■ **Selected extract**:
++++++++

Education Minister Maszlee Malik said teachers also did not have to go to work because of dangerous conditions.

“MOE (Ministry of Education) views this issue seriously because it endangers the lives of students, teachers, and school workers and MOE calls for the offenders who committed this serious offence to be brought to justice immediately,” Maszlee said in a statement today.

Energy, Technology, Science, Climate Change And Environment Minister Yeo Bee Yin said that one of three men arrested for the illegal chemical dump may be charged tomorrow.

“I communicated with AG to tell him the severity of the case and inquired the possibility of multiple charges instead of just EQA,” Yeo said in a statement today, referring to the Environmental Quality Act 1974.

She said the Department of Environment (DOE) has recommended that the suspect be charged under Section 34B of the Environmental Quality Act that punishes the disposal of scheduled waste in Malaysian waters with a fine not exceeding RM500,000, five years’ jail, or both.

“I have instructed DOE HQ during my visit on Sunday to mobilise resources to help DOE Johor to identify suspects. Now we will mobilise even more so to give full support to ‘Jawatankuasa Bencana’,” said the minister.

The DAP lawmaker added that the disaster task force is headed by the Pakatan Harapan Johor state government, which will be responsible for cleaning up the river in Pasir Gudang, school closures, and all coordination work.

Former Johor Mentri Besar Mohamed Khaled Nordin questioned if Pasir Gudang was safe.

++++++++

■ **Prompt 1**:
Answer these questions from the Pasir Gudang news excerpt:
(a) What did the maximum fine under Section 34B of the Environmental Quality Act amount to?
(b) What did the Department of Environment recommend for the suspect?
(c) Who heads the disaster task force?
■ **Prompt 2**:
Carry on the Pasir Gudang news excerpt, starting after its last sentence.

++++++++

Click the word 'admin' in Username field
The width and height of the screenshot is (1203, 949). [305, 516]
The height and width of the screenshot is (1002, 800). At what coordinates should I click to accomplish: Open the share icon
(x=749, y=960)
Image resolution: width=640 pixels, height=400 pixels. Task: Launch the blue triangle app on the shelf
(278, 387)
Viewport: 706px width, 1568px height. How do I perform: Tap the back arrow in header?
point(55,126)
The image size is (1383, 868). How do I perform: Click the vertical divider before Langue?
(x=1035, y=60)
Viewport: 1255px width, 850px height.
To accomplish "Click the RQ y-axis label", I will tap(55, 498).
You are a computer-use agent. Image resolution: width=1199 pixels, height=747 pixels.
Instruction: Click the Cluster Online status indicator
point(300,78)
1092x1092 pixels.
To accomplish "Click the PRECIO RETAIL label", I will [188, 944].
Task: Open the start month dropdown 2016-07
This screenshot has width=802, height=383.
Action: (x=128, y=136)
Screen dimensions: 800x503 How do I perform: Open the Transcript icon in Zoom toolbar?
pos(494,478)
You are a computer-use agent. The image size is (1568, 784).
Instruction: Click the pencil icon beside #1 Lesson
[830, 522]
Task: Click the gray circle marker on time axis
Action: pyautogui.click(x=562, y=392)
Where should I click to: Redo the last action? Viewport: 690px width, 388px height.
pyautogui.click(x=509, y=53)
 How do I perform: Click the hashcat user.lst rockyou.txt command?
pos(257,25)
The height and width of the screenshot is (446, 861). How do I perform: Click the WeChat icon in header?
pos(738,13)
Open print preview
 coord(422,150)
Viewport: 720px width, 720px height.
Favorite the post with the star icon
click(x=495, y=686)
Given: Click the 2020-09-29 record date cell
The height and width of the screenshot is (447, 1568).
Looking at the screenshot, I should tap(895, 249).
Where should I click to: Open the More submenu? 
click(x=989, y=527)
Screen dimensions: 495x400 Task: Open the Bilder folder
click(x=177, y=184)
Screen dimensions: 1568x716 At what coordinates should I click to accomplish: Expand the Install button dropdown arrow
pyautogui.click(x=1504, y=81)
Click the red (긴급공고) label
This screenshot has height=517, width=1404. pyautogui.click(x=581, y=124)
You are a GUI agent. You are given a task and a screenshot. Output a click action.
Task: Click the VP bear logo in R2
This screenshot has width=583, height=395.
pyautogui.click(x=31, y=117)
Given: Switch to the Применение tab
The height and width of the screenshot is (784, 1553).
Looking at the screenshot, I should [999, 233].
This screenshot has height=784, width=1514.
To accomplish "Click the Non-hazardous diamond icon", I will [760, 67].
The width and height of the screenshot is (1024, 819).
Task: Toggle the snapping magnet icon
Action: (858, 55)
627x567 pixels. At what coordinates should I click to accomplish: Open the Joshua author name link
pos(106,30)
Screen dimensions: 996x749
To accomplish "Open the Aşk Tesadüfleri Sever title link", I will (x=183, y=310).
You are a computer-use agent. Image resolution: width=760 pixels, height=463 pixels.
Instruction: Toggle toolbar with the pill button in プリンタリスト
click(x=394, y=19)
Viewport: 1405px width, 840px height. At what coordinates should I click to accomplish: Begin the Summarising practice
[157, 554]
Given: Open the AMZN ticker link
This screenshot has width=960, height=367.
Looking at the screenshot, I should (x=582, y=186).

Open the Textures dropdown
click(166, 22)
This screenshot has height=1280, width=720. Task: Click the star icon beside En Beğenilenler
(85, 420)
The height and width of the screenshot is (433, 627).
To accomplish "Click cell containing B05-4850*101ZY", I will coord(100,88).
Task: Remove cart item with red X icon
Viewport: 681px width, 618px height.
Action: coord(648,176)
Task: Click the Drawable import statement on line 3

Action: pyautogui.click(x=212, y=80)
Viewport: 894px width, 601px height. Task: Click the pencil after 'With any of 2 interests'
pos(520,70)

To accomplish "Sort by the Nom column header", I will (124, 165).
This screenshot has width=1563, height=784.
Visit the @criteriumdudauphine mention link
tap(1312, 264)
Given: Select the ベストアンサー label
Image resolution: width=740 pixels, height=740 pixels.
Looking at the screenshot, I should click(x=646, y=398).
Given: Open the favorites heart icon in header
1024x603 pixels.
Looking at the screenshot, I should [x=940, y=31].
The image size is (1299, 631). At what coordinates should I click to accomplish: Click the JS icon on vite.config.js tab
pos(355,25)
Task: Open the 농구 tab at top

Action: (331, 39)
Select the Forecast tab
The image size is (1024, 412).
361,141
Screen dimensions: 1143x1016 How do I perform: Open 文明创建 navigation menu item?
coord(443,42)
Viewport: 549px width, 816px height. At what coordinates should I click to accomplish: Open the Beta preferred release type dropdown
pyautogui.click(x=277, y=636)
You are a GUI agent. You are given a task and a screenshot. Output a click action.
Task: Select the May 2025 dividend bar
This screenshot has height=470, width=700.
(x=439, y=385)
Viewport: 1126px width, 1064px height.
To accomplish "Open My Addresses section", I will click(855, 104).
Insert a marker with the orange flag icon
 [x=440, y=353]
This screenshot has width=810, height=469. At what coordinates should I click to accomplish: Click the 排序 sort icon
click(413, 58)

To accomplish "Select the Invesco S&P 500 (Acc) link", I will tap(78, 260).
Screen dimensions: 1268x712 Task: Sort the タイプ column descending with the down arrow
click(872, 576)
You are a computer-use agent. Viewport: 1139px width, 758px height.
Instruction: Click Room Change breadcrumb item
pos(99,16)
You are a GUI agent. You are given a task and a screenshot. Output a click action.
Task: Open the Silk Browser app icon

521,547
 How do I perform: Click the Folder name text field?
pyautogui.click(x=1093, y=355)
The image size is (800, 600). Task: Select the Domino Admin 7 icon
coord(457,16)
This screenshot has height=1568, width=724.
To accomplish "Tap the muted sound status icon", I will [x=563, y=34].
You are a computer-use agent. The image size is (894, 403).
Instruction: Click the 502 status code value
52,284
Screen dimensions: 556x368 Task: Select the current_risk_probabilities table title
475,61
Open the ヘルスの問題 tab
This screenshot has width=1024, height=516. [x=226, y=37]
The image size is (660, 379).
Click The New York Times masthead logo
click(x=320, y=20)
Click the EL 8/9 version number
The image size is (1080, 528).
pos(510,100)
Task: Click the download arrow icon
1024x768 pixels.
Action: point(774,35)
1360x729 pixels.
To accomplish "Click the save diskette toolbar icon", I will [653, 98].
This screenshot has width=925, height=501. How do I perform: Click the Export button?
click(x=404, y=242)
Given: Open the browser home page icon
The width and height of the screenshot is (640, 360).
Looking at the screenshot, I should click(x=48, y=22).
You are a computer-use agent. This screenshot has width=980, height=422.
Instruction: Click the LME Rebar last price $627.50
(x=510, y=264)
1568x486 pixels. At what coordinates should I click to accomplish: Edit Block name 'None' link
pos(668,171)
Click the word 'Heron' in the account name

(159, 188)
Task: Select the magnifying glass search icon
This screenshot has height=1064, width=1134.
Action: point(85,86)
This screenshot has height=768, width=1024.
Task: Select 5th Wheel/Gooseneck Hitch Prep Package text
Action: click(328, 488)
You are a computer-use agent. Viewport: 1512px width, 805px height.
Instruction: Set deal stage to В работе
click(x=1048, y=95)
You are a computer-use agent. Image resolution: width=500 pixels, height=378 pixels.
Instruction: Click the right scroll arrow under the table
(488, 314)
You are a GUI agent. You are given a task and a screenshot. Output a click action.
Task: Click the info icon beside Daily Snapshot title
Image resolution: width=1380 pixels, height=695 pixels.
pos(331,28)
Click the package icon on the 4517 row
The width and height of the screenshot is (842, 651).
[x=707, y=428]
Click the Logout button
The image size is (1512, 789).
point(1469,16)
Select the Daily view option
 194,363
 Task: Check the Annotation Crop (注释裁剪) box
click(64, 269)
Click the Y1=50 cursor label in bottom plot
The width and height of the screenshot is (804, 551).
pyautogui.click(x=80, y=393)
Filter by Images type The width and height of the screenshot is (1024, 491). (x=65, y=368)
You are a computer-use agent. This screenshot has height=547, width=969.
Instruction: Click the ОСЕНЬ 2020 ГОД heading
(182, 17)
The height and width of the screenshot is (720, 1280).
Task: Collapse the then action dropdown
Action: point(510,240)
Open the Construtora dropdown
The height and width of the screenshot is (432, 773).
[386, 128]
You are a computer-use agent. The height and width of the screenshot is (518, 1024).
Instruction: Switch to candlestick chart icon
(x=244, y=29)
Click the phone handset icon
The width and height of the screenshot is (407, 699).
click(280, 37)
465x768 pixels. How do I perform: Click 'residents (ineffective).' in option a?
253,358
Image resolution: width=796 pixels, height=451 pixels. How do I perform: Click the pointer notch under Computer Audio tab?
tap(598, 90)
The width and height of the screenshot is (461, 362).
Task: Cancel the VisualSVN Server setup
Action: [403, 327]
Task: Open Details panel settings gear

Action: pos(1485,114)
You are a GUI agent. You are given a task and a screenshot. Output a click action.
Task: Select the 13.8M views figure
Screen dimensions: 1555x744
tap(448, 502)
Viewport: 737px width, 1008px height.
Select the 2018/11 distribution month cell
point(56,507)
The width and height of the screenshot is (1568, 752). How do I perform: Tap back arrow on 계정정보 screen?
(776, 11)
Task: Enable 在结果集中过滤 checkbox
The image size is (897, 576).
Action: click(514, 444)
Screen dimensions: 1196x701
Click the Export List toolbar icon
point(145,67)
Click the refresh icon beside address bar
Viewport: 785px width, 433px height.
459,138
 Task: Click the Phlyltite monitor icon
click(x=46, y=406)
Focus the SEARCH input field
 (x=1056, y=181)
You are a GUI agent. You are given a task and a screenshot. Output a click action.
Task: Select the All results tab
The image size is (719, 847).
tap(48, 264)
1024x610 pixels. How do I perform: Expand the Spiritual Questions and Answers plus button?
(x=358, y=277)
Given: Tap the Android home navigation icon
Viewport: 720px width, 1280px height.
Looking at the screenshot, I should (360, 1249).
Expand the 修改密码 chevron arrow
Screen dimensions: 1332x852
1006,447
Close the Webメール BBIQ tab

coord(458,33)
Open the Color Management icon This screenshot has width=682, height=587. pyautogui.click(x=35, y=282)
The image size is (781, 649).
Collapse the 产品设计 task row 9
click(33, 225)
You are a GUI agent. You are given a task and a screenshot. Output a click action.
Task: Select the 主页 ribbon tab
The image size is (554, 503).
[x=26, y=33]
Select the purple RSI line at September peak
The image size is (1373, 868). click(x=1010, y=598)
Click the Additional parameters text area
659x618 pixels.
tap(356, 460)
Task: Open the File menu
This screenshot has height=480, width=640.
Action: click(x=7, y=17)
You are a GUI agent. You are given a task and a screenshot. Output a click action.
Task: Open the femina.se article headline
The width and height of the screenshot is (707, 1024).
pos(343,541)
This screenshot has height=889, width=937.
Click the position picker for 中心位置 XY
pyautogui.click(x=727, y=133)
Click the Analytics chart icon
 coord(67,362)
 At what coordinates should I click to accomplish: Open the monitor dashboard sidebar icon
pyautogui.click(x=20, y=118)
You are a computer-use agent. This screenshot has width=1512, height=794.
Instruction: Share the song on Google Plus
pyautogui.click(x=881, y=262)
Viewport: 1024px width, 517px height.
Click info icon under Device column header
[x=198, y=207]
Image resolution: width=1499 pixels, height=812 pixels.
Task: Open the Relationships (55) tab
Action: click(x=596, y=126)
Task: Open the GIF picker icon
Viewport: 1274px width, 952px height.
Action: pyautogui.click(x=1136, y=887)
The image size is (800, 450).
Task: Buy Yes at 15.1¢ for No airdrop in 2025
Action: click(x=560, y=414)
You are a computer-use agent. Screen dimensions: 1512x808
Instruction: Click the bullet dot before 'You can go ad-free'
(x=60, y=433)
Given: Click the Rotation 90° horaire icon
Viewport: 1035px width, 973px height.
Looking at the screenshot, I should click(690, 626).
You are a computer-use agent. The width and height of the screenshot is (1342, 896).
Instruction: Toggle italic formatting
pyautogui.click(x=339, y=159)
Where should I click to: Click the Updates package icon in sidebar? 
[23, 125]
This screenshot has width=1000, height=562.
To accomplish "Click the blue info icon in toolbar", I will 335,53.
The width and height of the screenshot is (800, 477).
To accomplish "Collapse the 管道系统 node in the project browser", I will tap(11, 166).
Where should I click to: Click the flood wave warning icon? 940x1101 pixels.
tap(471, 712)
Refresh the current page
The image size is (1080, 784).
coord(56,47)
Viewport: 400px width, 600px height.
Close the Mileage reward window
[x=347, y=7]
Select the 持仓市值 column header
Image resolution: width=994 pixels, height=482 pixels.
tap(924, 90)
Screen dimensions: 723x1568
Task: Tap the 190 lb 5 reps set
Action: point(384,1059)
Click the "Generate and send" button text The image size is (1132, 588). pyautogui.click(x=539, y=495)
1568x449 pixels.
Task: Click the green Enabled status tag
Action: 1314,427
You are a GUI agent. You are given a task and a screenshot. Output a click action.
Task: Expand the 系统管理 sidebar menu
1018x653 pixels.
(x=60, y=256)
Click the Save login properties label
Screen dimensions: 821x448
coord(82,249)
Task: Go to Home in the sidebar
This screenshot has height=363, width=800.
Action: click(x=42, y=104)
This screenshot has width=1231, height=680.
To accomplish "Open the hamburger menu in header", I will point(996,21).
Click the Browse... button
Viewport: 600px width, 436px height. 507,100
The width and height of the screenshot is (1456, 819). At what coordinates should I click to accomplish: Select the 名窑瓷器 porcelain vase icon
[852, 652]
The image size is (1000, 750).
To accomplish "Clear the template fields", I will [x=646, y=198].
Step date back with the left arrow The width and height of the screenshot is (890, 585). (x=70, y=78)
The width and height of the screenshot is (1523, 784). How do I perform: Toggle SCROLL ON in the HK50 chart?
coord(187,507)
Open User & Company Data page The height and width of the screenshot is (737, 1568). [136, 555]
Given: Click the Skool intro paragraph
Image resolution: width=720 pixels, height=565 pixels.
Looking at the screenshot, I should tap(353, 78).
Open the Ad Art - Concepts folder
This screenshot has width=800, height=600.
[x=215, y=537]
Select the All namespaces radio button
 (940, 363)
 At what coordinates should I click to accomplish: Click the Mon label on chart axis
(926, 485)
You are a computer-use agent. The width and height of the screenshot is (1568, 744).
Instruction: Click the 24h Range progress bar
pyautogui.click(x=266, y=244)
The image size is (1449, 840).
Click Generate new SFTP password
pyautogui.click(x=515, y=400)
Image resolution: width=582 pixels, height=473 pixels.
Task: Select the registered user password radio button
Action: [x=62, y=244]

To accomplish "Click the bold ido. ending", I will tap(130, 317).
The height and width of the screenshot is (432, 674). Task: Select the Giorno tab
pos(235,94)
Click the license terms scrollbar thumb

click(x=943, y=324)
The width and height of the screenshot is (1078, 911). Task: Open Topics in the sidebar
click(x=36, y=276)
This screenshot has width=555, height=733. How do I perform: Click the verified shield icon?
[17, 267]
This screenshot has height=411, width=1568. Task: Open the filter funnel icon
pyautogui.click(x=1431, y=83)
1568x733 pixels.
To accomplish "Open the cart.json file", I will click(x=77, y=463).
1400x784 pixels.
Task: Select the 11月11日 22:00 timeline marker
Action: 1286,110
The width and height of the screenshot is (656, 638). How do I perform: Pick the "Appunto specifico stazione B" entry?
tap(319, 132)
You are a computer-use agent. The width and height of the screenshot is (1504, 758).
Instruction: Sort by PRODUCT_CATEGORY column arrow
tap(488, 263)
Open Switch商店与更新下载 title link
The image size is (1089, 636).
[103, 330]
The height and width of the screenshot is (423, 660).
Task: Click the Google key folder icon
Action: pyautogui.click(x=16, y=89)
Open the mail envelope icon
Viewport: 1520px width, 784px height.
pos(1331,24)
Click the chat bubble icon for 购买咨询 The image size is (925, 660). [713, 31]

++++++++

■ **Exercise response 1**:
(a) RM500,000.
(b) That the suspect be charged under Section 34B of the Environmental Quality Act.
(c) The Pakatan Harapan Johor state government.

■ **Exercise response 2**:
“In fact, we’re still unsure if the state government has conducted a comprehensive evaluation of this pollution and already has a clear action or mitigation plan? Or are they themselves unsure about what to do next?”

Toxic methane and benzene fumes emanating from marine oil, a scheduled waste, that was allegedly dumped by two factories into Sungai Kim Kim, Pasir Gudang, had reportedly sent over 300 people, mostly schoolchildren, to hospital for gas poisoning as they suffered breathing difficulties, dizziness, nausea and vomiting.

The owner of a chemical factory in Kulai, and the owner and a worker of a shredded waste factory in Pasir Gudang have reportedly been arrested.

The Johor State Health Department denied that Hospital Sultan Ismail Johor Baru issued a red alert about the gas poisoning.

“JKNJ (Johor State Health Department) also wants to stress that up till now, there has been no deaths caused by the dumping of chemical waste in Johor Baru,” it said in a statement.